It’s just hard to say good-bye…
There really is no
easy way to say good-bye. I thought for
sure it would be easier because I have “been there, done that”. Not so much. My family has graciously loved me during
these last few months of preparation for the trip. It made me think of a puzzles we put
together. We need each piece to put the
entire puzzle together. If one piece is
missing, the puzzle is incomplete. Paul,
the kids and myself have all been given a different pieces of the Brust family
puzzle. The pieces may change with
different experiences or situations, but each piece is vital to the puzzle. It wasn’t their call from God to go, but they
sure picked up the pieces to help with my call from the Lord. All to help me and to bring Him glory. For that I’m truly grateful and can not find
words to express their my heartfelt thanks.
I did find a verse…1 Corinthians 12:27 “Only as you accept your part of
that body does your “part” mean anything.”
This “part” the author, Paul, is talking about is being a part of the
body of Christ. You may have a
different part at various times in your life, a leader, a student, a teacher, a
follower, a child, a parent etc. But
accepting your role in the situation is what brings it meaning. You see, Paul and our kids have loved me,
understood when I had to “work” for Africa and continued to believe that I
could “do this again” even when I became weary.

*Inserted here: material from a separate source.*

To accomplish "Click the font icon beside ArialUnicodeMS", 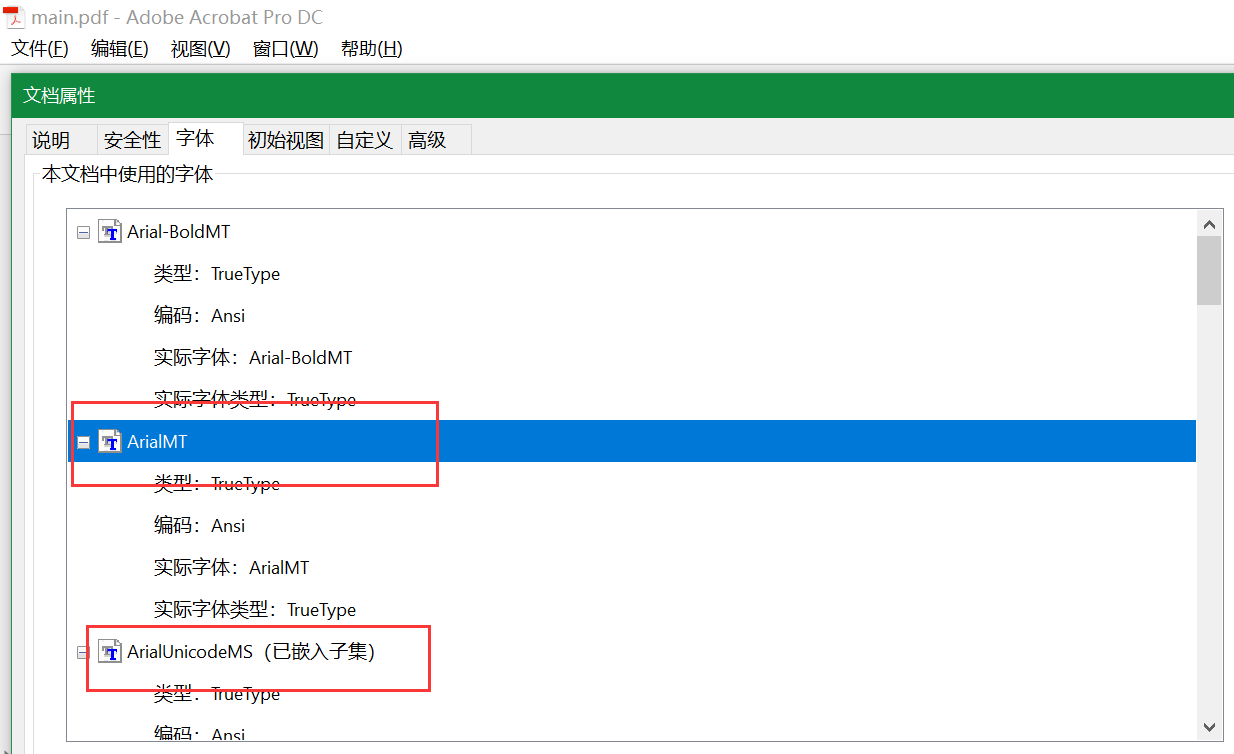I will [x=109, y=651].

They would remind me of the reason’s God was sending me, to keep
trusting the details would work out and that I was equipped to do this. Thank you Lord for allowing me to be a family
with these 4 amazing individuals!
When praying,
talking and crying, as a family, Billy gave me a giant hug and said “this is
the kind of hug you need to give the ladies in Africa. And tell them it’s from me.” Oh my goodness. Tears, tears and more tears. All tears of joy and excitement, thrilled to
have time doing God’s work, to see Him at work and to be with His
children. I pray that I can use my
puzzle piece to the best I know how all to bring Him glory.